Segment Open

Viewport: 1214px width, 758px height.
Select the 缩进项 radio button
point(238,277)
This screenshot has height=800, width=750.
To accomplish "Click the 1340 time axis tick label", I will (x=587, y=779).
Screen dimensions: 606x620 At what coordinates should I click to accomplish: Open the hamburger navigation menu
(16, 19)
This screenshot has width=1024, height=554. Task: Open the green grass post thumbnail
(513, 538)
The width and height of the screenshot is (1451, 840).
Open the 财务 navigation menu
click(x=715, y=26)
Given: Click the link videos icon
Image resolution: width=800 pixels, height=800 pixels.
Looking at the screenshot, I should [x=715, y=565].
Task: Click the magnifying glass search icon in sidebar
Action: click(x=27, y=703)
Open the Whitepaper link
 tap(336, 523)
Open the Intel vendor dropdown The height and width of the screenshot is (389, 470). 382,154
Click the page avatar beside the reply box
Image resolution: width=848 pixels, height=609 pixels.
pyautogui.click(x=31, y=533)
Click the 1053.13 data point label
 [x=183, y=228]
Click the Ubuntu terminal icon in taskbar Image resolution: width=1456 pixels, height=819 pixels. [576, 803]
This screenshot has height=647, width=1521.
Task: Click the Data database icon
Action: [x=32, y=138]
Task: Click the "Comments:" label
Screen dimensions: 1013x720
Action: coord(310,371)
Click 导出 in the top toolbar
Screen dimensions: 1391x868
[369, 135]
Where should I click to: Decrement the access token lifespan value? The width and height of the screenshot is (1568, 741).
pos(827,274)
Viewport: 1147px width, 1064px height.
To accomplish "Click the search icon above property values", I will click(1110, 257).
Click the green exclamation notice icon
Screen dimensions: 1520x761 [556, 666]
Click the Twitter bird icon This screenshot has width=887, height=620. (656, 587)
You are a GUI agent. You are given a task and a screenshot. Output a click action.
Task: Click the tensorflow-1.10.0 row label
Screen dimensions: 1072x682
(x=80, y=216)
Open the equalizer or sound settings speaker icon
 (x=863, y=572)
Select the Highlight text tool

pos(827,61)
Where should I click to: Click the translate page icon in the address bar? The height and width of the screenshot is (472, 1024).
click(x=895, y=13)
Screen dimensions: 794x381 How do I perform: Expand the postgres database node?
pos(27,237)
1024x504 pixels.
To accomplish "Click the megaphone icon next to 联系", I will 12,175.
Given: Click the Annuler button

Segment Closed

**Problem requirements**
Retype only this portion of the data above: the line containing "This screenshot has width=1024, height=554.", the line containing "Given: Click the link videos icon", and all lines between them, exactly.

**Task answer**
This screenshot has width=1024, height=554. Task: Open the green grass post thumbnail
(513, 538)
The width and height of the screenshot is (1451, 840).
Open the 财务 navigation menu
click(x=715, y=26)
Given: Click the link videos icon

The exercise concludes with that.